_ENTRIES SHOWN_.
────────

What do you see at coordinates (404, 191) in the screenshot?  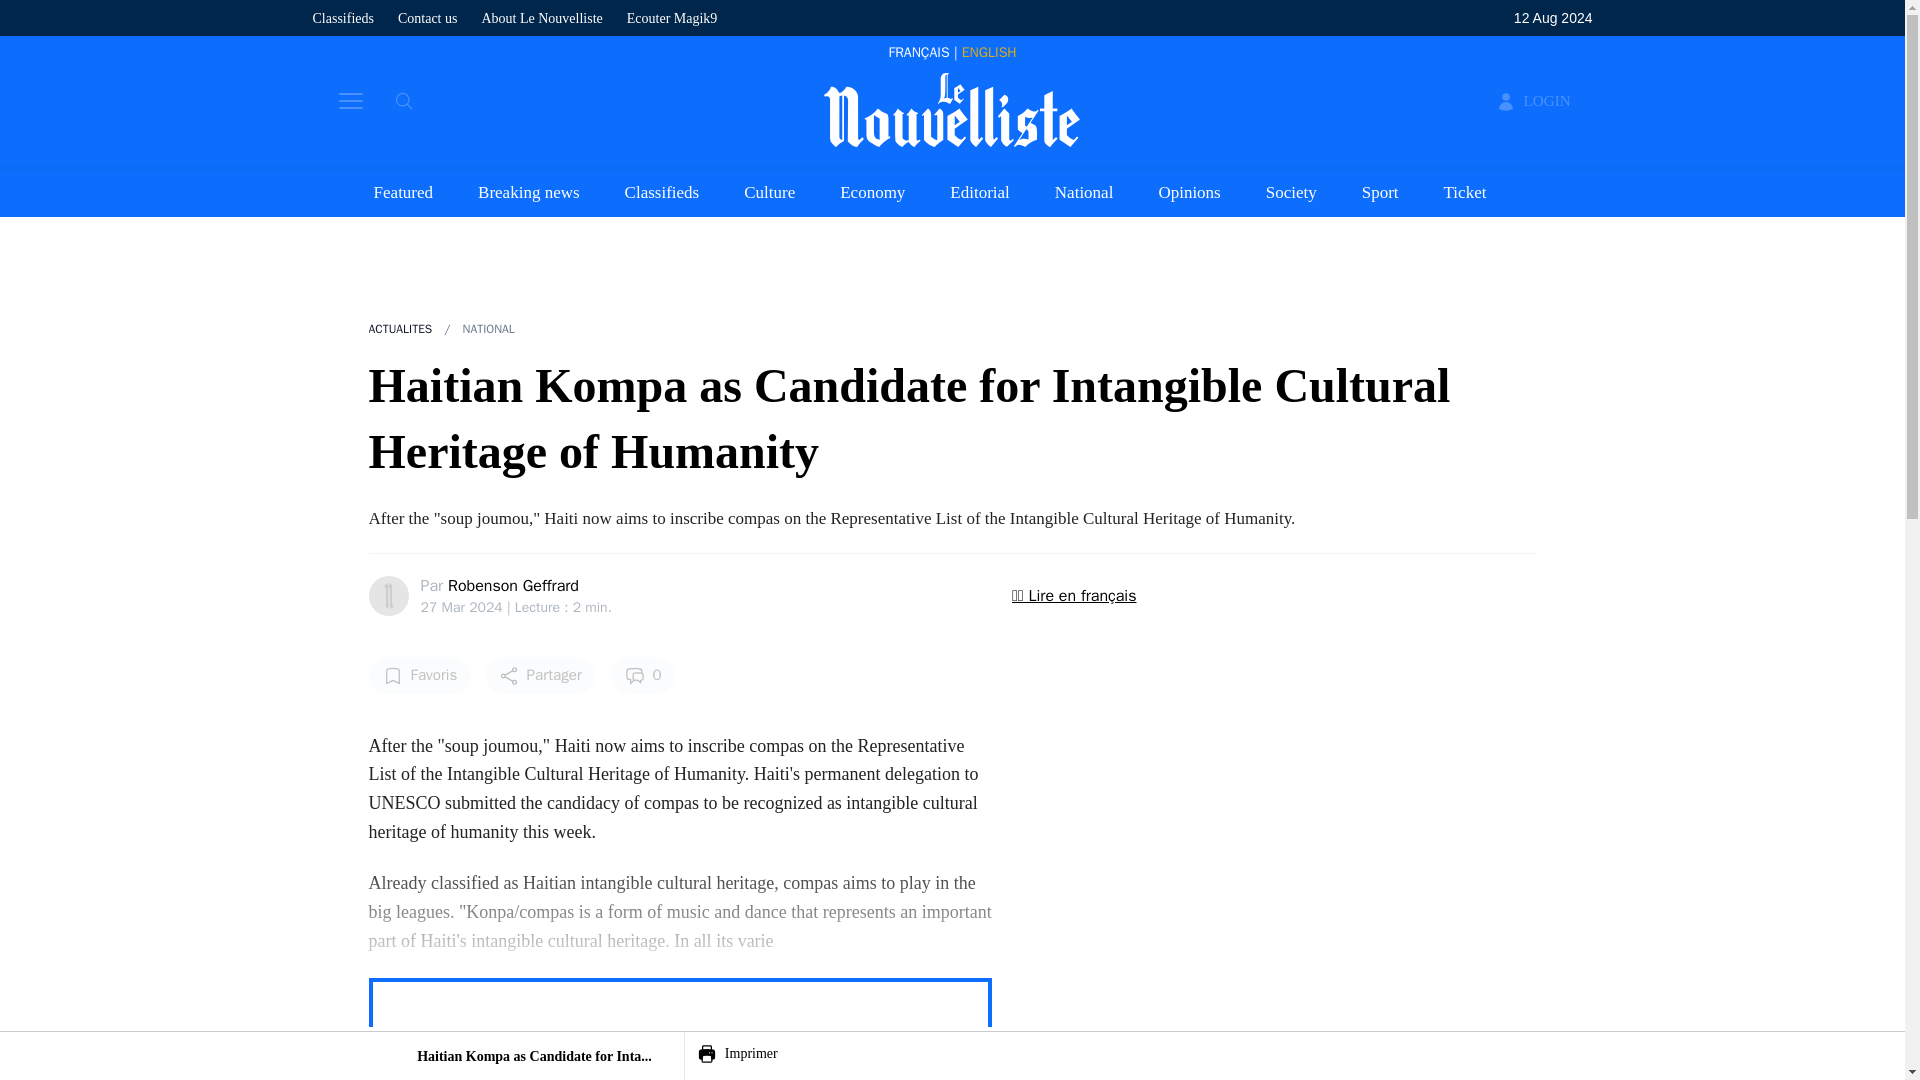 I see `Featured` at bounding box center [404, 191].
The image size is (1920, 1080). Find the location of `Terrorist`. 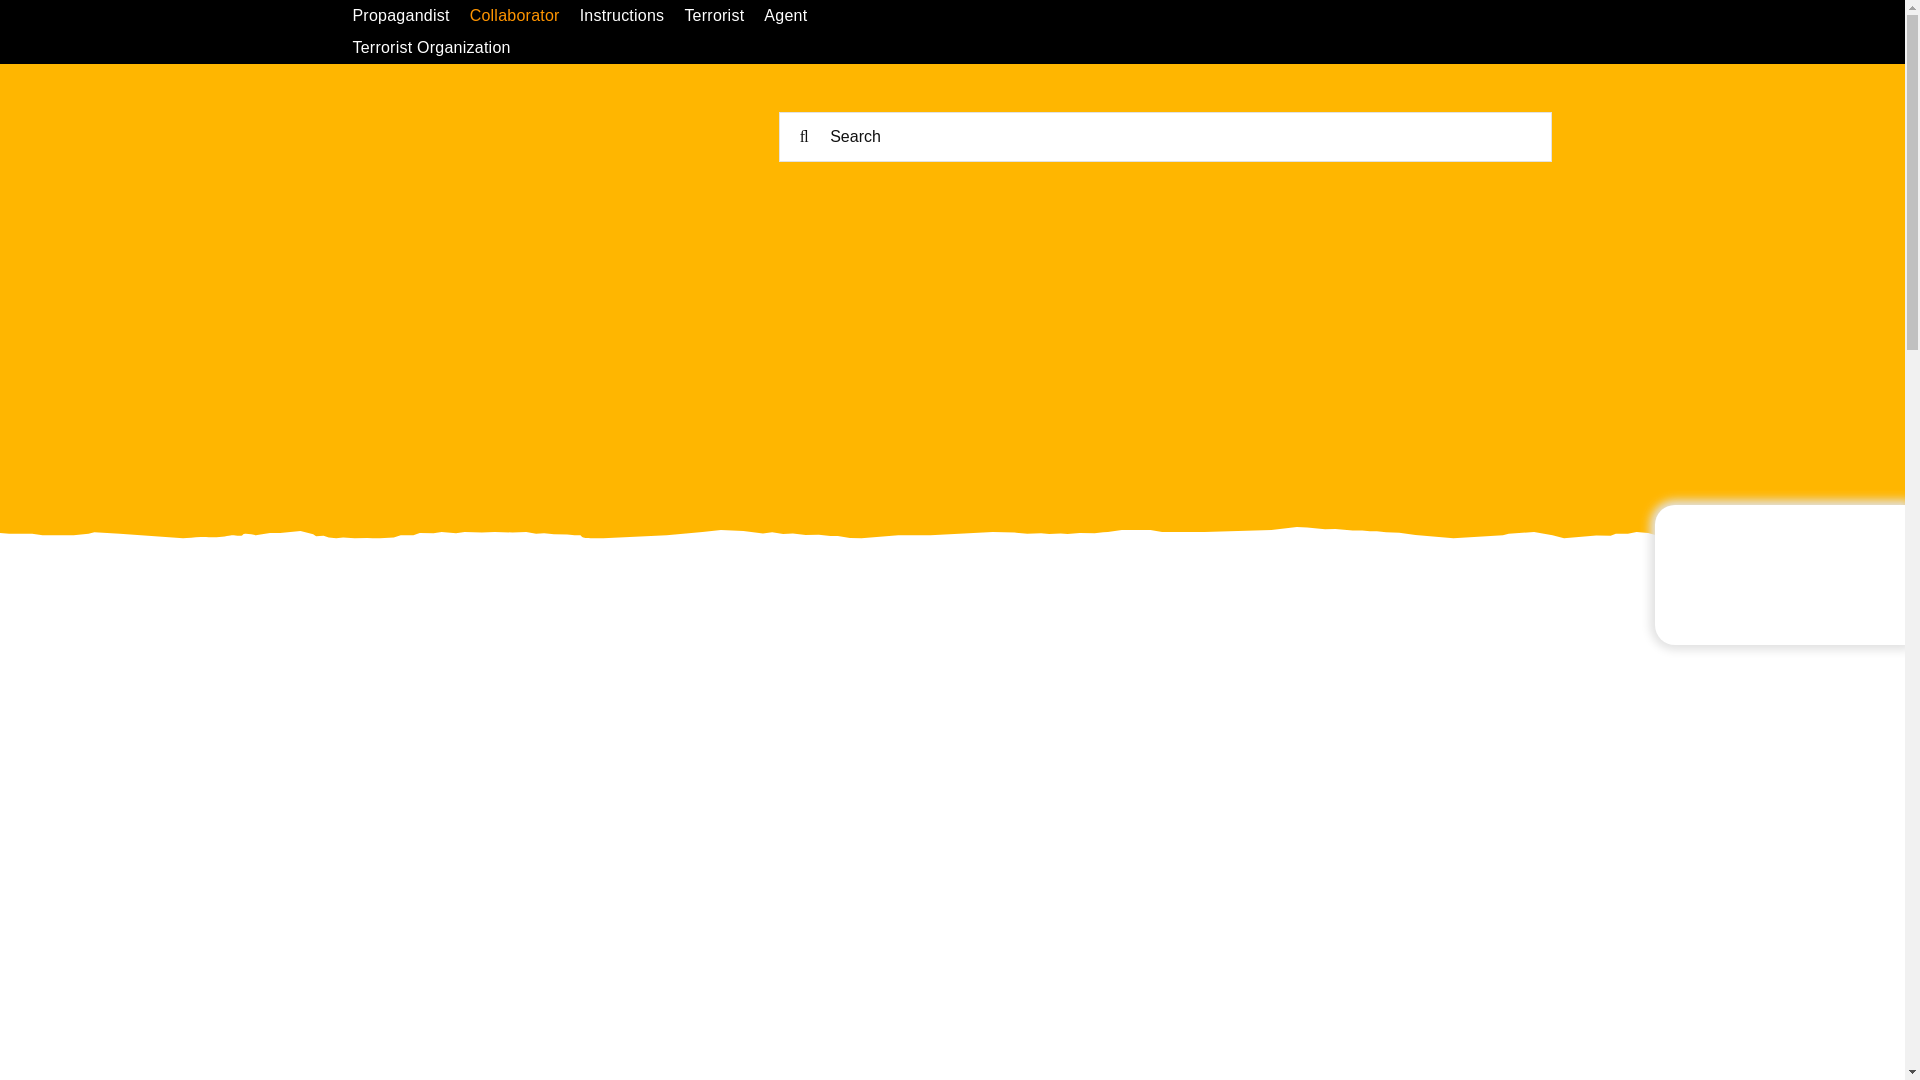

Terrorist is located at coordinates (724, 16).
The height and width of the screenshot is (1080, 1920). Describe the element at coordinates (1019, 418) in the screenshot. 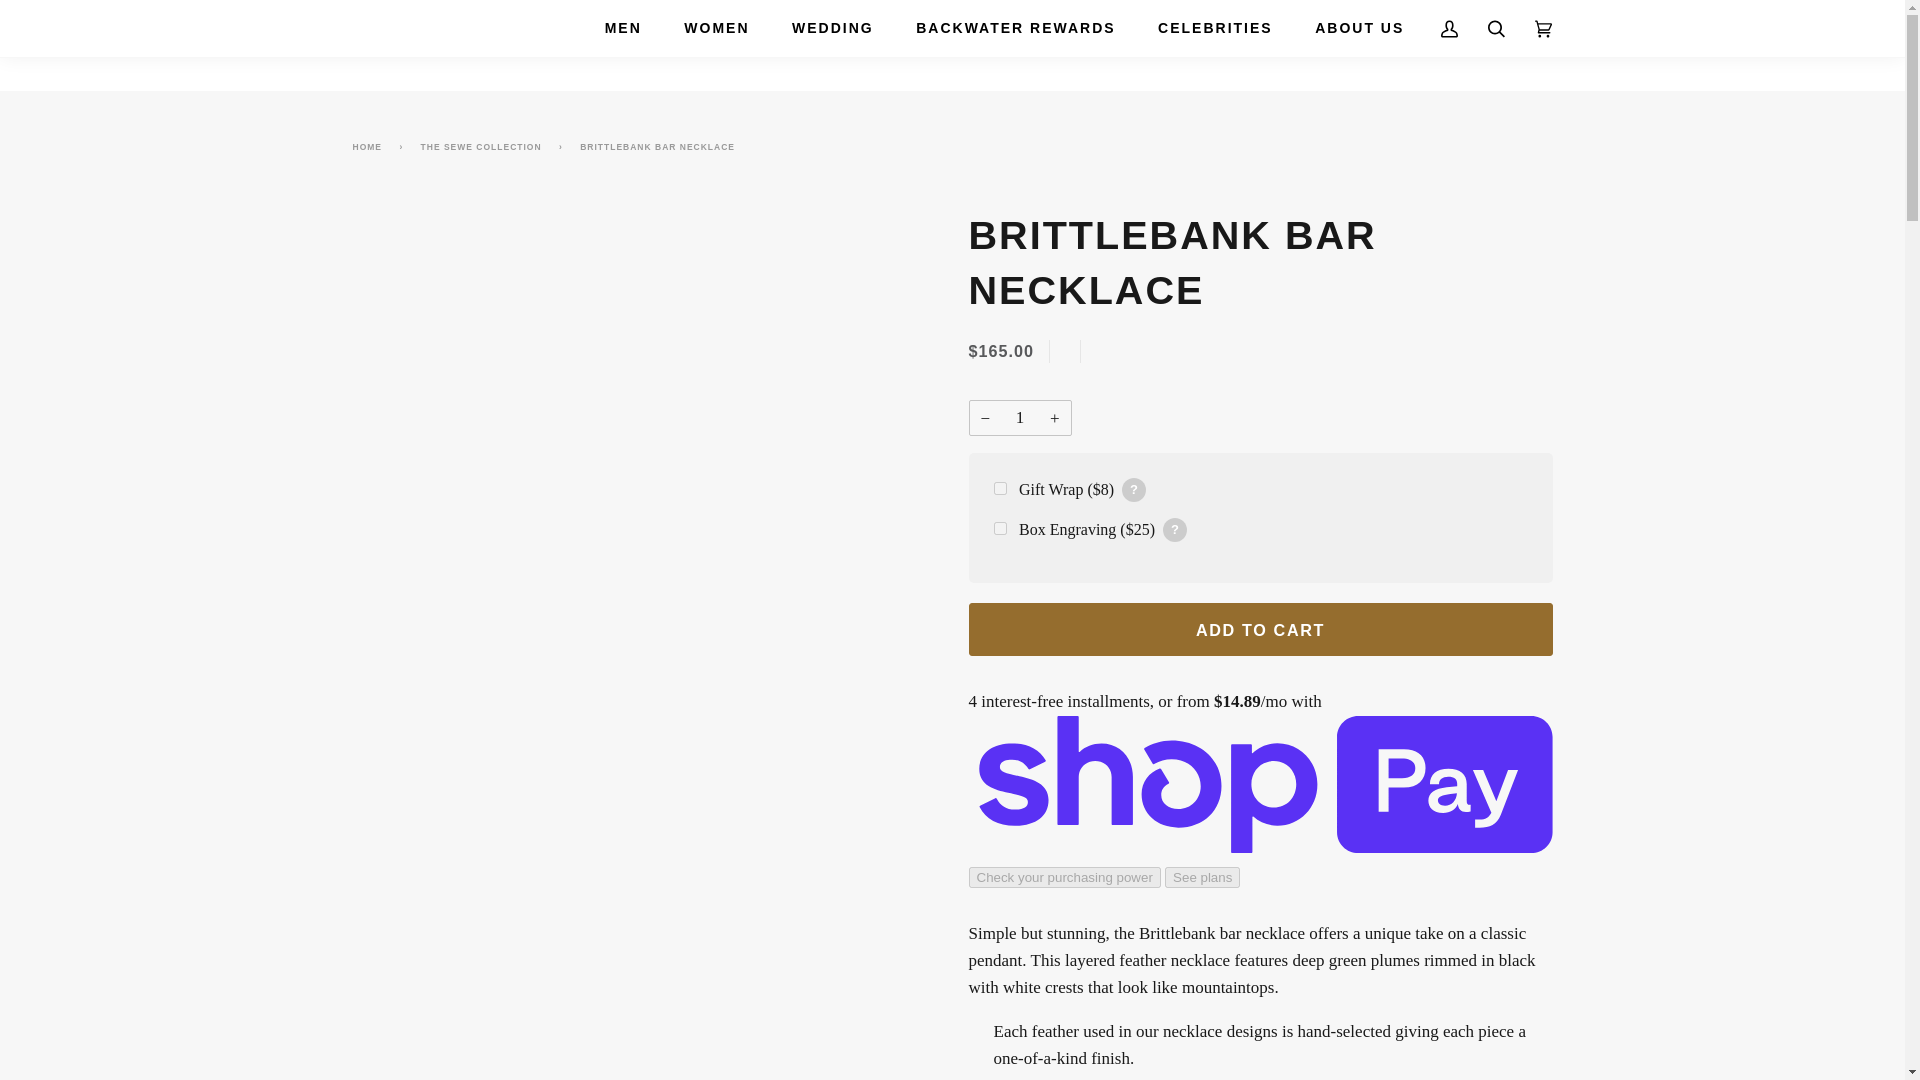

I see `1` at that location.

────────

_WORK TO BE COMPLETED_.
Repeat the records word for word, beginning at the line that contains "The height and" and continuing through the end of the records. Leave the pictures out of your answer.

_RIGHT ANSWER_.
The height and width of the screenshot is (1080, 1920). Describe the element at coordinates (1019, 418) in the screenshot. 

I see `1` at that location.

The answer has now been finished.